Artaxo, no entanto, faz questão de lembrar que os modelos climáticos ainda não são perfeitos e que surpresas no efeito do ecossistema podem ocorrer. "A ciência tem que continuar estudando processos básicos de funcionamento do ecossistema para que possamos ter um cenário mais realista e com maior grau de confiabilidade do que os cenários que temos hoje para a Amazônia."
O físico explica também que as geleiras na região andina estão se retraindo, "o que afeta o ciclo hidrológico na região amazônica. A chuva na parte central do Brasil também está se reduzindo. Mas, de novo, é impossível atribuir univocamente estas mudanças às mudanças climáticas globais. Localmente a Amazônia pode estar sofrendo efeitos da forte alteração no uso do solo, que também afeta fortemente o ciclo hidrológico".
Ecossistema adaptadoSegundo o pesquisador alemão Wolfgang Junk, diretor do grupo de trabalho Ecologia Tropical do Instituto Max Planck de Limnologia (estudo da águas), "as informações sobre a mudança climática na Amazônia atualmente ainda são muito imprecisas e, em parte, contraditórias, para fazer previsões concretas. Mas pode-se presumir que os períodos extremamente secos e os extremamente úmidos se tornarão mais freqüentes".
O escritório do Instituto Max Planck em Manaus analisou dados coletados desde 1902 sobre o nível das águas na Bacia Amazônica. Junk explica que os organismos nas regiões inundáveis dos grandes rios estão relativamente bem adaptados a essas condições e sobreviverão às fases extremas em habitats apropriados.
Diferente é, segundo Junk, a situação em regiões úmidas não ligadas aos grandes rios, cuja flora e fauna são mais atingidas por acontecimentos extremos. "As enchentes e as secas extremas na Amazônia, de alguns anos atrás, não são nada de especial para a natureza. Tais fenômenos já ocorreram meia dúzia de vezes nos últimos 50 anos”, afirma o pesquisador alemão.
Perigo de incêndiosAssim como o WWF, também Junk vê um crescente risco de incêndios florestais nos período de extrema seca na Amazônia, uma vez que os ecossistemas não estariam adaptados ao fogo. "No futuro teremos de lutar em maior dimensão contra incêndios descontrolados, iniciados pelo ser humano através de queimadas", prevê.

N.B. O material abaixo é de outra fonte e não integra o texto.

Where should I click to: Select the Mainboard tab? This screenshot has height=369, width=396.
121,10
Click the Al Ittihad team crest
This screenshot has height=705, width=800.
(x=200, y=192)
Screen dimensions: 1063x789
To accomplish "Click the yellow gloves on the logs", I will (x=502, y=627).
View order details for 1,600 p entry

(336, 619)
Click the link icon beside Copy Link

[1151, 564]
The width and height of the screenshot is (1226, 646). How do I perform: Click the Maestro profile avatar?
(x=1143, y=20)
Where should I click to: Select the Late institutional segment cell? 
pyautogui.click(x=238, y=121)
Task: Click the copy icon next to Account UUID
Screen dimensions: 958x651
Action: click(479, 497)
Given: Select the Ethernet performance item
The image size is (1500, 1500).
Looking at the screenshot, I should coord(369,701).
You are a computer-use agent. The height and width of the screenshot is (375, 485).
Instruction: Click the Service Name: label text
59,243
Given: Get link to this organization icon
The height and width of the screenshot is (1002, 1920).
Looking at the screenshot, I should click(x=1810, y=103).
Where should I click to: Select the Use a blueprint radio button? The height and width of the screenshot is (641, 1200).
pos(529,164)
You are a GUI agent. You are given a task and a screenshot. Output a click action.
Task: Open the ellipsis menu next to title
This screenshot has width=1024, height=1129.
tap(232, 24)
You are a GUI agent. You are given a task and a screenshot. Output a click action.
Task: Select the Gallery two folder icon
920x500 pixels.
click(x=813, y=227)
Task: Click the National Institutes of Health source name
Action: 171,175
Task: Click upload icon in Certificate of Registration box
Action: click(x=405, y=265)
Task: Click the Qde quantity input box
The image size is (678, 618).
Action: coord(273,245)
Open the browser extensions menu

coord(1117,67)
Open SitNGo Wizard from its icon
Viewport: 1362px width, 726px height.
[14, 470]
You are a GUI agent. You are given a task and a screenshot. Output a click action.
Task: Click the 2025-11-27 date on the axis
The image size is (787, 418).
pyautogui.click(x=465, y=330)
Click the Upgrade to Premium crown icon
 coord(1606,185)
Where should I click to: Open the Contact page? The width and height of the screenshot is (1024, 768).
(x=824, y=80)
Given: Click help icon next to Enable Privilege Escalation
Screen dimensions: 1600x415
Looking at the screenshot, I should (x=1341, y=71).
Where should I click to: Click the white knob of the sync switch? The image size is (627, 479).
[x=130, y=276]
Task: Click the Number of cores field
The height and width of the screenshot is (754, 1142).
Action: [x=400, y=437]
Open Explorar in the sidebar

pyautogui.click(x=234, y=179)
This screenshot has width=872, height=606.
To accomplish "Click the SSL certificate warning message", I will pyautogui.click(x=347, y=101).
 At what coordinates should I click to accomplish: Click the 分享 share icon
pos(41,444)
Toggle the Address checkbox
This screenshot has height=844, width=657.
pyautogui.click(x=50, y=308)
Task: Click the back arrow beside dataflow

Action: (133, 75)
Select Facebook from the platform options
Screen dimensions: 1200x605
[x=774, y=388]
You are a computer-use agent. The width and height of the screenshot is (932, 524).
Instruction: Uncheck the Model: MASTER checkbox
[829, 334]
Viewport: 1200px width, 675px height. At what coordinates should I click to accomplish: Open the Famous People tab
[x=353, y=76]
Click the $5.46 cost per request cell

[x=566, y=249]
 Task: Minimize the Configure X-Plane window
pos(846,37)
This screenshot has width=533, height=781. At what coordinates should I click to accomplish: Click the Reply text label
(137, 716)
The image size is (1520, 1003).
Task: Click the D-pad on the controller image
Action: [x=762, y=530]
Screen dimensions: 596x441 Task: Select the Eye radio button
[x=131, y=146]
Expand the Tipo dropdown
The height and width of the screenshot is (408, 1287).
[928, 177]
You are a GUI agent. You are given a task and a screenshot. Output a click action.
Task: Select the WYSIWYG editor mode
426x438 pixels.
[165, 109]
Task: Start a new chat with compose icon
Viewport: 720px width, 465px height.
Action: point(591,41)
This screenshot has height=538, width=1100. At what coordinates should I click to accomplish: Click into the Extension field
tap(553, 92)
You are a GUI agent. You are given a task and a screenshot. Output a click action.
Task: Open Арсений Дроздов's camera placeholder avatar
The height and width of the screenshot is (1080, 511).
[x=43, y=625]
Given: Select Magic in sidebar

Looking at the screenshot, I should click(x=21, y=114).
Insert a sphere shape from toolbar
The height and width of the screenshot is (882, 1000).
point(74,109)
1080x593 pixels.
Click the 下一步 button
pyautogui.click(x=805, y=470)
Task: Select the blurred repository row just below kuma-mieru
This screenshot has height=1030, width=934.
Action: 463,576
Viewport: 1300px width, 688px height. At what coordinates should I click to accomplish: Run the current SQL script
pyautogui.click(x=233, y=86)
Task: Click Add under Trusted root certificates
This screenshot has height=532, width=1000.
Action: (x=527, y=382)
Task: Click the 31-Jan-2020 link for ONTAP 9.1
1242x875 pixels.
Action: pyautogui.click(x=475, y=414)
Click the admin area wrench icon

Segundo Junk, como ocorre na Alemanha, também na Amazônia se nota que, bem antes de os efeitos da mudança climática global se tornarem perceptíveis, os danos causados pela atual ação humana se tornam evidentes. "Essa tendência provavelmente será fortalecida pelo grito politicamente motivado por biocombustíveis."
Isso, na opinião de Junk, fará com que, para reduzir as emissões de CO2, enormes áreas naturais com sua fauna e flora sejam destruídas para a produção de álcool, óleo vegetal e outros combustíveis.
"A natureza será irreversivelmente destruída, mas é muito questionável até que ponto isso ajudará o clima. Tais ponderações, porém, são relegadas a segundo plano diante do forte lobby agroindustrial, que vê as chances de um enorme negócio nos países industrializados, nos emergentes e nos em desenvolvimento sob o manto da proteção ao clima. E os políticos finalmente podem mostrar ação internacional e desviar a atenção da negligência nacional na proteção ao meio ambiente", conclui Junk.